Goal:
Give the stretch of records from the line containing "Where should I click to: Tap" through the line containing "Looking at the screenshot, I should 323,11." as a JSON list of strings, one per line, with blank lines omitted.

The records:
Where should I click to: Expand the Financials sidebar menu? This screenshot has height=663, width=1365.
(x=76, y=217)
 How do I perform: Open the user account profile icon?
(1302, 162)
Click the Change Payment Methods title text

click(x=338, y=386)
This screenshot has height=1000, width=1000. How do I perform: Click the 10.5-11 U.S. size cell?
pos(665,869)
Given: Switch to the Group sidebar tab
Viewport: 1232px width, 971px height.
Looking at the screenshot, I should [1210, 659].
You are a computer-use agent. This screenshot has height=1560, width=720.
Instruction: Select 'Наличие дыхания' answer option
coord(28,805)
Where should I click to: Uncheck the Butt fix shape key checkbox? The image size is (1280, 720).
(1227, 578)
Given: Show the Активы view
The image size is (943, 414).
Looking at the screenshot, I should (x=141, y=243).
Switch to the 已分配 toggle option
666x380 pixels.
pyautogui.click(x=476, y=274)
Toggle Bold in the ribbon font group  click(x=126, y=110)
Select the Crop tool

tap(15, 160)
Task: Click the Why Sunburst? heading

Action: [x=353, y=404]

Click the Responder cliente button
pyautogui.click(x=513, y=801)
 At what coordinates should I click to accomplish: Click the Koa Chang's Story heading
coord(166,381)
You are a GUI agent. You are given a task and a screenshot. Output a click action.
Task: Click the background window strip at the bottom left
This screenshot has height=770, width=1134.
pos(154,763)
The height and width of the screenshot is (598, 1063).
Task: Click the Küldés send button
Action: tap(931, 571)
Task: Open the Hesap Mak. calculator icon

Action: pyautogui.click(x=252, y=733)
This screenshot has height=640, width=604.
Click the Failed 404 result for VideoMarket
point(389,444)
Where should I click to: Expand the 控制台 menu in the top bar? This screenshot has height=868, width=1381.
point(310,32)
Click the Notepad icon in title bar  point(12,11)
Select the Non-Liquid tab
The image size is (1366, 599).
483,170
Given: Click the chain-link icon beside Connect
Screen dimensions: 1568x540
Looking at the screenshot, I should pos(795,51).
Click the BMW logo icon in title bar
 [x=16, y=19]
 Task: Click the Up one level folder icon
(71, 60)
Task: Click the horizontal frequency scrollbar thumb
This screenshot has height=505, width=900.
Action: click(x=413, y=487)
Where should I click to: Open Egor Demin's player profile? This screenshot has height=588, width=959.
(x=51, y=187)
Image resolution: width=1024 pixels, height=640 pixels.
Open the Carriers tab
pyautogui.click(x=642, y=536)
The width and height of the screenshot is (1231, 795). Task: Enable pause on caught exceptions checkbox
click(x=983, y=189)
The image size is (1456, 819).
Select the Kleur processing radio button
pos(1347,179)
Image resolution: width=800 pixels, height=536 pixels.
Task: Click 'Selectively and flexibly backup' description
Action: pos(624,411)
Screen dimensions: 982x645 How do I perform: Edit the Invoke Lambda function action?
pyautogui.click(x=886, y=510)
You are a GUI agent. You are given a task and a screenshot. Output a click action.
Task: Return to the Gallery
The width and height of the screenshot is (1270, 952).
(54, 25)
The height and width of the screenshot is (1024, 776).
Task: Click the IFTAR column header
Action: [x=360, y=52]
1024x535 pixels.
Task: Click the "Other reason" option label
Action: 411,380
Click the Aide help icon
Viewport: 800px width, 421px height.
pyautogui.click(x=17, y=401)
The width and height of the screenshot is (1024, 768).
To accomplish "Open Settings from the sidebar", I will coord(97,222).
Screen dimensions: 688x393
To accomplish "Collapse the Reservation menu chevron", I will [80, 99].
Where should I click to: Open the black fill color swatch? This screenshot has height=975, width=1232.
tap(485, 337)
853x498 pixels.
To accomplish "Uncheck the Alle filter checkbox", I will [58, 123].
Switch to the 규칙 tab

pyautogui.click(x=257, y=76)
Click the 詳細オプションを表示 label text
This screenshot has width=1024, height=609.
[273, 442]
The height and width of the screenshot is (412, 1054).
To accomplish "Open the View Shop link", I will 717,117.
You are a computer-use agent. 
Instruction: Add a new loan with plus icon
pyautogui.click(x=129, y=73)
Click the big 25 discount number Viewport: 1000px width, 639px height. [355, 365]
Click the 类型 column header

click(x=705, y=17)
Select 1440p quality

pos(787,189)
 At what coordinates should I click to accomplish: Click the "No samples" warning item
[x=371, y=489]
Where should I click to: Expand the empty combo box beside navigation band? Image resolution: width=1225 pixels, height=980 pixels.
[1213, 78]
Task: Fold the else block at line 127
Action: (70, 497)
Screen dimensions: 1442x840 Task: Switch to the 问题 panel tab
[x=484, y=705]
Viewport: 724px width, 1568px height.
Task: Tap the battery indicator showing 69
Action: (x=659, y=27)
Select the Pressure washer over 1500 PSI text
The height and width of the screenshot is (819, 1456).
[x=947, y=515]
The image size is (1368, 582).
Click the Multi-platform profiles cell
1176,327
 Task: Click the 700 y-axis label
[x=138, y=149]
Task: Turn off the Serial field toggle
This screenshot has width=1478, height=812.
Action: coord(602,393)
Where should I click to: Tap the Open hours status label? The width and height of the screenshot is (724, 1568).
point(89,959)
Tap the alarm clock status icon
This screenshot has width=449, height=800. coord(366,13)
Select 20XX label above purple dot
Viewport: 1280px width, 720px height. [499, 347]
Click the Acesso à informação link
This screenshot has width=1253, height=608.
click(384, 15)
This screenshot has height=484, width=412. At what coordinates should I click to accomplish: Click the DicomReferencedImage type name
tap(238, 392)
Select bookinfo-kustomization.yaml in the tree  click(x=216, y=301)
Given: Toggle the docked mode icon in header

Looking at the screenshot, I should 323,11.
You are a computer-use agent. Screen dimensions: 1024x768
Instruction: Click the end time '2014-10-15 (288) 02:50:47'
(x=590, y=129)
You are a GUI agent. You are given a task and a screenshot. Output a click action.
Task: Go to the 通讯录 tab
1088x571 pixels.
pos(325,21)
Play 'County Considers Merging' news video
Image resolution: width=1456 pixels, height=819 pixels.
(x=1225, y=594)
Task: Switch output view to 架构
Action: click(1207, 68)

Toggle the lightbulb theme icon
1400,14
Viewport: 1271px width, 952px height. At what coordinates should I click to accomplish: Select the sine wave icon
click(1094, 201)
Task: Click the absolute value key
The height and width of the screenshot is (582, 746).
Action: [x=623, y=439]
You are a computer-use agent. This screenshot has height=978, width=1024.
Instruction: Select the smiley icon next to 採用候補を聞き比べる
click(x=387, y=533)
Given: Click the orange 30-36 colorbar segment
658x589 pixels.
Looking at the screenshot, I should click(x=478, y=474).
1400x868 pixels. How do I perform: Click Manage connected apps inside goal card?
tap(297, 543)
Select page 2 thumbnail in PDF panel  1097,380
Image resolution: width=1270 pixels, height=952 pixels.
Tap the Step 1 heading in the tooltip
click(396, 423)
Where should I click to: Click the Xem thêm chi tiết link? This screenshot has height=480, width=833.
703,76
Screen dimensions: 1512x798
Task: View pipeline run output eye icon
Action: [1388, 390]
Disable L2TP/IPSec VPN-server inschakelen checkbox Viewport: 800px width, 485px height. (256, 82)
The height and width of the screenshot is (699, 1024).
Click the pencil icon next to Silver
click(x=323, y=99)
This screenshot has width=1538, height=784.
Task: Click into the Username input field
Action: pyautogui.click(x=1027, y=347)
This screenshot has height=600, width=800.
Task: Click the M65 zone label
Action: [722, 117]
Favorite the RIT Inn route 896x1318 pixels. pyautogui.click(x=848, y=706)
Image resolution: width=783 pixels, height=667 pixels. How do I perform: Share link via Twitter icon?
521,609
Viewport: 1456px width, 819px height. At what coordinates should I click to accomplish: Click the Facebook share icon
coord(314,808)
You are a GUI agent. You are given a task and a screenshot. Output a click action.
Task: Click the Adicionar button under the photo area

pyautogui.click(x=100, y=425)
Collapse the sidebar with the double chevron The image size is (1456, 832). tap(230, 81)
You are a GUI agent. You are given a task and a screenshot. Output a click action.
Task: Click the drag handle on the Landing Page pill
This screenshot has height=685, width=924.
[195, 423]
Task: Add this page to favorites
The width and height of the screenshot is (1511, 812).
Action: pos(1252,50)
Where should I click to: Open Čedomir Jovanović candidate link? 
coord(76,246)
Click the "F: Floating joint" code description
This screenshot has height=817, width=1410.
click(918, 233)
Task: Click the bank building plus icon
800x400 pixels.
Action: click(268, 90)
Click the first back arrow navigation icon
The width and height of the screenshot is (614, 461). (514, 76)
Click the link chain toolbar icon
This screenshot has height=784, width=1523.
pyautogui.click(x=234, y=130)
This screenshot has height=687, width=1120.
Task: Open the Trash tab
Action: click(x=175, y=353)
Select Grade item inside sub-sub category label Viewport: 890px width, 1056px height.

The solution:
[
  "Where should I click to: Tap the Open hours status label? The width and height of the screenshot is (724, 1568).",
  "point(89,959)",
  "Tap the alarm clock status icon",
  "This screenshot has width=449, height=800. coord(366,13)",
  "Select 20XX label above purple dot",
  "Viewport: 1280px width, 720px height. [499, 347]",
  "Click the Acesso à informação link",
  "This screenshot has width=1253, height=608.",
  "click(384, 15)",
  "This screenshot has height=484, width=412. At what coordinates should I click to accomplish: Click the DicomReferencedImage type name",
  "tap(238, 392)",
  "Select bookinfo-kustomization.yaml in the tree  click(x=216, y=301)",
  "Given: Toggle the docked mode icon in header",
  "Looking at the screenshot, I should 323,11."
]